Content starts
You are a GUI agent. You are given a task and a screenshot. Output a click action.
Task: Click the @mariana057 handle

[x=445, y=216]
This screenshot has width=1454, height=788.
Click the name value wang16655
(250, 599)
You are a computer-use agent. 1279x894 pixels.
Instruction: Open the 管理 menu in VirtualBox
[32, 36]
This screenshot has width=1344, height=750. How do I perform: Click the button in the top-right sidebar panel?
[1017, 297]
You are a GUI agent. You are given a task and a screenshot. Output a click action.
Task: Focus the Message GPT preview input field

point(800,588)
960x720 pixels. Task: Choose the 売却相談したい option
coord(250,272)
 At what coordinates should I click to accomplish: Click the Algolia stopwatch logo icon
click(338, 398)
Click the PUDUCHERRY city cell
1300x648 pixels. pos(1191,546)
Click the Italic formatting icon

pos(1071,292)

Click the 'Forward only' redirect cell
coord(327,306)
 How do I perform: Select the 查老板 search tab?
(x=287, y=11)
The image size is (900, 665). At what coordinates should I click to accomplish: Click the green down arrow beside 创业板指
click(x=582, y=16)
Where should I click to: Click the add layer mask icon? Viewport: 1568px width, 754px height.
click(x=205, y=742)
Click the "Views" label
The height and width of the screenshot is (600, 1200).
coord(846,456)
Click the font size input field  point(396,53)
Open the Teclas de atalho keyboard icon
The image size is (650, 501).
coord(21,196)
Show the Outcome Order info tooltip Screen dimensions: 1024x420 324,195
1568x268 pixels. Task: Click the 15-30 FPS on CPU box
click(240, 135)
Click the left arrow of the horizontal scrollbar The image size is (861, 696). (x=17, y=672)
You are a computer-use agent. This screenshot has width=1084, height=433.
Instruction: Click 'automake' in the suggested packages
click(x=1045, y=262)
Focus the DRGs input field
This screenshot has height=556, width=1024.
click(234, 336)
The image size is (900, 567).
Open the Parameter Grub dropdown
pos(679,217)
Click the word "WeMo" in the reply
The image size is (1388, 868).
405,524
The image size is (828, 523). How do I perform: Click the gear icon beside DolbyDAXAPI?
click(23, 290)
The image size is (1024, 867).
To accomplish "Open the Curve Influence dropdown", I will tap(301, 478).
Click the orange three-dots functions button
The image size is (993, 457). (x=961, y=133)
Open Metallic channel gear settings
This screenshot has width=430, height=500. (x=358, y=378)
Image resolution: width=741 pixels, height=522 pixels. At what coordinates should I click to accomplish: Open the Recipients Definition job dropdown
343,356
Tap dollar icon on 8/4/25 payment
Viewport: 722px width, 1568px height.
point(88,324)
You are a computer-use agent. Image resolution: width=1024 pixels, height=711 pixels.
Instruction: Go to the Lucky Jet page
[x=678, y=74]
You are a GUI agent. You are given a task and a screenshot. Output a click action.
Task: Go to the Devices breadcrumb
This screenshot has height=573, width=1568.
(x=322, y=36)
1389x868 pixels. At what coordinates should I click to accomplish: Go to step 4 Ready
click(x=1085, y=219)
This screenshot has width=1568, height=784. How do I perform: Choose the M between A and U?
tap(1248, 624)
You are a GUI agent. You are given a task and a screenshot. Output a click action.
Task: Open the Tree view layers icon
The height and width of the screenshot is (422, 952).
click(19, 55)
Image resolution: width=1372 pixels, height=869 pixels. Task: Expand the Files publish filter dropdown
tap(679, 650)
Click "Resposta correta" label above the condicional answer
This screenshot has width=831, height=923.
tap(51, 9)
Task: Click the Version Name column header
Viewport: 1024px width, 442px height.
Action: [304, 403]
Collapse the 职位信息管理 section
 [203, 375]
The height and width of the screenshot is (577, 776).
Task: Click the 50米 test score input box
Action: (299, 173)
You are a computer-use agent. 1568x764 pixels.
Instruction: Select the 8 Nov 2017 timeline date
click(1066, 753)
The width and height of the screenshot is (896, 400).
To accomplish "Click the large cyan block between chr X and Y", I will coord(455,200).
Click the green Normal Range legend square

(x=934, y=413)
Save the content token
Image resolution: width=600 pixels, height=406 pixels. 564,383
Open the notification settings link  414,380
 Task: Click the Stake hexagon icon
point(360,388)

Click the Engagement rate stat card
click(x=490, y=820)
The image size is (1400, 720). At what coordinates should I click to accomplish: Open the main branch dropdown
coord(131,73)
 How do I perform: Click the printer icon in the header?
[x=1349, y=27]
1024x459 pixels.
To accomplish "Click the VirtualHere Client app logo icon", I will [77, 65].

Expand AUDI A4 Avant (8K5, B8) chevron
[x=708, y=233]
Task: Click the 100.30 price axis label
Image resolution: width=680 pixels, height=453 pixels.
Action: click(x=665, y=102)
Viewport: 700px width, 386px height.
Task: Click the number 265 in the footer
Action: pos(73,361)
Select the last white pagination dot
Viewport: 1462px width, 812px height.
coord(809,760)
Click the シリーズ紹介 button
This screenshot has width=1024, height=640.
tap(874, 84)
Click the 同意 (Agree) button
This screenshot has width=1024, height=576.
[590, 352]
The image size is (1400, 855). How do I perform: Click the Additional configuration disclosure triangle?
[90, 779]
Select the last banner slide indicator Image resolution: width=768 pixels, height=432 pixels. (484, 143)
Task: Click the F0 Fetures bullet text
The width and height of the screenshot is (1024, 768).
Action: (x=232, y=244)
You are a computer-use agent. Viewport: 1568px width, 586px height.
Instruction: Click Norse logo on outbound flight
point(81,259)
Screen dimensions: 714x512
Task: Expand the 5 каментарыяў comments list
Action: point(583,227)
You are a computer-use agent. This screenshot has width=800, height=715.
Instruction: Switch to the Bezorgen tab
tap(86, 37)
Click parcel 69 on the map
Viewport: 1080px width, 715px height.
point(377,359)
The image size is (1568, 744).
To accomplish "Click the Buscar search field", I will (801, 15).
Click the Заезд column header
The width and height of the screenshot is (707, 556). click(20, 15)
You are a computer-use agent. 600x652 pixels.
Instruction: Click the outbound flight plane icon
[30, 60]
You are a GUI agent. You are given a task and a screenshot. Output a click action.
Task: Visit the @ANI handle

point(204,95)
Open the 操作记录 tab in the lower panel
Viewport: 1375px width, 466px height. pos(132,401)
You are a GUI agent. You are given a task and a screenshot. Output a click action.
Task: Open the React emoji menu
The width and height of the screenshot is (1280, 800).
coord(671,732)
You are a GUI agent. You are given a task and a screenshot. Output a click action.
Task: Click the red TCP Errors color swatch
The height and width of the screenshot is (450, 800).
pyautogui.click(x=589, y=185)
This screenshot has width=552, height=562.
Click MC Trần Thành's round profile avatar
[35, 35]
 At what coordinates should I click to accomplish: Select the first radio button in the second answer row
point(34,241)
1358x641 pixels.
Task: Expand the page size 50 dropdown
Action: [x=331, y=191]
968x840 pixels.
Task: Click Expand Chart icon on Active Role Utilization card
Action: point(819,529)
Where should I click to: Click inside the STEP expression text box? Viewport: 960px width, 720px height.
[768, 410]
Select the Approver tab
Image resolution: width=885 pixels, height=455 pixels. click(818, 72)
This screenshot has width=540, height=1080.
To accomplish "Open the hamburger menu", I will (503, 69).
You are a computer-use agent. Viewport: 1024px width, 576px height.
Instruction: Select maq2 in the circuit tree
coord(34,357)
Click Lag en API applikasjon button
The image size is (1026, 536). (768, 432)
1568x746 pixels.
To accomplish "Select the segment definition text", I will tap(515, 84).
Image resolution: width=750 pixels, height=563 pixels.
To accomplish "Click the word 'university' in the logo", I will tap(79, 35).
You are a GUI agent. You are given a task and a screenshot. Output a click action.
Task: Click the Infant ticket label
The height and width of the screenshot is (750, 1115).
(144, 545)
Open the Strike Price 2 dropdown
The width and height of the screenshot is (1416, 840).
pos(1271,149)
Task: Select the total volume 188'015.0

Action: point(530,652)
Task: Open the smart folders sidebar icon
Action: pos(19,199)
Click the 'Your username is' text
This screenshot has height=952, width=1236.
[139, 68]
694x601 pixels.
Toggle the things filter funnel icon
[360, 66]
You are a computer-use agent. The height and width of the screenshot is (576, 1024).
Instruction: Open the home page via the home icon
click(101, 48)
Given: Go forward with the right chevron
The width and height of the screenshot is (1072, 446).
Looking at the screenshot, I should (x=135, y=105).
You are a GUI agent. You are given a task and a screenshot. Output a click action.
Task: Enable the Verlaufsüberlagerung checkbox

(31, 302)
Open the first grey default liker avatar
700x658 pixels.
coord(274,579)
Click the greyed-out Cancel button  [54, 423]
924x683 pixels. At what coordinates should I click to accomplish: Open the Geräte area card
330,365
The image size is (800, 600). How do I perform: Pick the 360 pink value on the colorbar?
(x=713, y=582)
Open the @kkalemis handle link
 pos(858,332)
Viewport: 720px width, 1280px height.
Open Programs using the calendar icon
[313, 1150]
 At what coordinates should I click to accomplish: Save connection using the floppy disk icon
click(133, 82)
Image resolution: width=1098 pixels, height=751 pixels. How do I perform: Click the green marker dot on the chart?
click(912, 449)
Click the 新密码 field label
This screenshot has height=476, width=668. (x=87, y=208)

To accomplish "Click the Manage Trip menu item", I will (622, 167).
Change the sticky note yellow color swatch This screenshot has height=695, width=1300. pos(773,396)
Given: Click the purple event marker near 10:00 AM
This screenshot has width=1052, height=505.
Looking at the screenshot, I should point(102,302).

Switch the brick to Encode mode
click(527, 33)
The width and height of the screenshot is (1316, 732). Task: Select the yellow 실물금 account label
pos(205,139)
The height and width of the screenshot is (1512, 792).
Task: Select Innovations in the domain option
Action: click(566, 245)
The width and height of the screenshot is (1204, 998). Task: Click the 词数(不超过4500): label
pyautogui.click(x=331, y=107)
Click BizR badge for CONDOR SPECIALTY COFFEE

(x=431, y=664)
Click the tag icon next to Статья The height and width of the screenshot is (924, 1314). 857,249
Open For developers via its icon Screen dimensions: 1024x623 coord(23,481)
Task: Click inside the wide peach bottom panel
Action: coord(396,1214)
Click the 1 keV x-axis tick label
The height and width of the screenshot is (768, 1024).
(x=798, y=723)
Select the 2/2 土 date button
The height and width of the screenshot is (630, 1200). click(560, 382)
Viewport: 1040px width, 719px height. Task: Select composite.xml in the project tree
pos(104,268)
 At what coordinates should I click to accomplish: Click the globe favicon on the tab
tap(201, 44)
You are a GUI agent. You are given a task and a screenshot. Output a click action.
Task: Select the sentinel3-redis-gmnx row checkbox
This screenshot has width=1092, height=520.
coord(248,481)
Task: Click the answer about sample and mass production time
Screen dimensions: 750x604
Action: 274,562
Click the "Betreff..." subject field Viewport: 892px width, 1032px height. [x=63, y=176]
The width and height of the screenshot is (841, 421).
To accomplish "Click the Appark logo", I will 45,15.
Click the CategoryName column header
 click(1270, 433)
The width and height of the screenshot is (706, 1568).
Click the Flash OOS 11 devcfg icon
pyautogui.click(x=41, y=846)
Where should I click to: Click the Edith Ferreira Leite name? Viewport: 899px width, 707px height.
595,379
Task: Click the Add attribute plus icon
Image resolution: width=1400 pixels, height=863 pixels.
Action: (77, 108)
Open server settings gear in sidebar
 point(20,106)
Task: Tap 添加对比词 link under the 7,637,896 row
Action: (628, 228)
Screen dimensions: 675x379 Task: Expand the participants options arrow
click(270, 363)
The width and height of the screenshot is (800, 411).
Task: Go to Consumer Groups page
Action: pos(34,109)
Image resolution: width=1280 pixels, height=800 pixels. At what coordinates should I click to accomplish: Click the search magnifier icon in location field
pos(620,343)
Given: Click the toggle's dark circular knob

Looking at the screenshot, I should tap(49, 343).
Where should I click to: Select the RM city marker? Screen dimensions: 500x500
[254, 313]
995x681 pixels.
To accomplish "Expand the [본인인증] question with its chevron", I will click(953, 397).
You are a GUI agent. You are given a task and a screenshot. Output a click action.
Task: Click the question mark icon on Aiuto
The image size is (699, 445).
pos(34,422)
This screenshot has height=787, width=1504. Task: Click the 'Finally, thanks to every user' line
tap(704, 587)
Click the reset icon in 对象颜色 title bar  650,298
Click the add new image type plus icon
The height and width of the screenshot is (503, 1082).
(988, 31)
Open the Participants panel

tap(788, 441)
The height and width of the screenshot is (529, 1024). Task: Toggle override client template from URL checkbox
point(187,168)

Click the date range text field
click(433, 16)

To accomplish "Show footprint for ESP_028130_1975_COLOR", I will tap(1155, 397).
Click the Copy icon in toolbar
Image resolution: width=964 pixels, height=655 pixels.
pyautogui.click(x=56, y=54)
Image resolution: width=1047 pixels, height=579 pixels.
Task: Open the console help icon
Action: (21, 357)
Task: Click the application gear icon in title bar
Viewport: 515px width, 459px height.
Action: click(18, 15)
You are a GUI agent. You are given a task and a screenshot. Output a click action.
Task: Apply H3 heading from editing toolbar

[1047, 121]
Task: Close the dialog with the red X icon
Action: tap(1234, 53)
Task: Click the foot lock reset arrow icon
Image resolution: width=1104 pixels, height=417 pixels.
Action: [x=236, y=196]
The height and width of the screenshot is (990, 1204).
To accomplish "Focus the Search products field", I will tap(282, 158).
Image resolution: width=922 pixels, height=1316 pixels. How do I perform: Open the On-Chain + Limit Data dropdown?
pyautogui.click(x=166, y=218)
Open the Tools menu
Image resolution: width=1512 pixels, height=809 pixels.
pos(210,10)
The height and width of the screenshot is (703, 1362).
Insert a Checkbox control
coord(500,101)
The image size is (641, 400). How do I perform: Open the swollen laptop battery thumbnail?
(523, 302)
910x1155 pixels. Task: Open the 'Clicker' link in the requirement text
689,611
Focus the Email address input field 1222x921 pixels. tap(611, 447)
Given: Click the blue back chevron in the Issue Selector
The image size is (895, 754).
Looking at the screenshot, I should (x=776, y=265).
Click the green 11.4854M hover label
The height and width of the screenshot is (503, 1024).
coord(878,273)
Content ends
* DESCRIPTION OF THE TASK:
Each line in the data that holds the string "last" should be found and copied.

* WRITTEN SOLUTION:
Select the last white pagination dot
Select the last banner slide indicator Image resolution: width=768 pixels, height=432 pixels. (484, 143)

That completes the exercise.